→ **Excerpts from a dataset**
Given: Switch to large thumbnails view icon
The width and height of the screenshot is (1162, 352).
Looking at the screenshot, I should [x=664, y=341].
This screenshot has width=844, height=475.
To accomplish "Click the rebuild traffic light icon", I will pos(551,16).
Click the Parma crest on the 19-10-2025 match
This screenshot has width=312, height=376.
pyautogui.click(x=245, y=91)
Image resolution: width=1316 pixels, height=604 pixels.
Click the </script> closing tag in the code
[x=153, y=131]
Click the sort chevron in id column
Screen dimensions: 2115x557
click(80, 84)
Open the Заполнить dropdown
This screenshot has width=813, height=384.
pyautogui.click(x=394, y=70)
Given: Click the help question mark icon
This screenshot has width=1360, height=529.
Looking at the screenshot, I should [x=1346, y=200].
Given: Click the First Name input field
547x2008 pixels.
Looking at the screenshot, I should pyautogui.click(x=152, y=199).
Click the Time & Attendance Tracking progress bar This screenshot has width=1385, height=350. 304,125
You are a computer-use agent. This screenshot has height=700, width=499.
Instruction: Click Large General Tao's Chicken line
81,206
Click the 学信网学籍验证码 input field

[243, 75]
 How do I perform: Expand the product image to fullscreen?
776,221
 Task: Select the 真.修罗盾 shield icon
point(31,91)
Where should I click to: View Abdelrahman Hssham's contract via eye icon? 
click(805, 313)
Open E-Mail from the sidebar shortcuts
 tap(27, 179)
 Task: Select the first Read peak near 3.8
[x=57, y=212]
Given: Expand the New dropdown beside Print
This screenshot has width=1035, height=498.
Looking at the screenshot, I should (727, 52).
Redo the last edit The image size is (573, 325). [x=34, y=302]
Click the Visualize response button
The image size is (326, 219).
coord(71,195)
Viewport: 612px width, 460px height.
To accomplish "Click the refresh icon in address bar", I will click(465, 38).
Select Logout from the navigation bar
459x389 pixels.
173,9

→ **ASSIGNED TASK**
Repeat the entries verbatim through the line with "Image resolution: width=1316".

→ **RESULT OF THE TASK**
Given: Switch to large thumbnails view icon
The width and height of the screenshot is (1162, 352).
Looking at the screenshot, I should [x=664, y=341].
This screenshot has width=844, height=475.
To accomplish "Click the rebuild traffic light icon", I will pos(551,16).
Click the Parma crest on the 19-10-2025 match
This screenshot has width=312, height=376.
pyautogui.click(x=245, y=91)
Image resolution: width=1316 pixels, height=604 pixels.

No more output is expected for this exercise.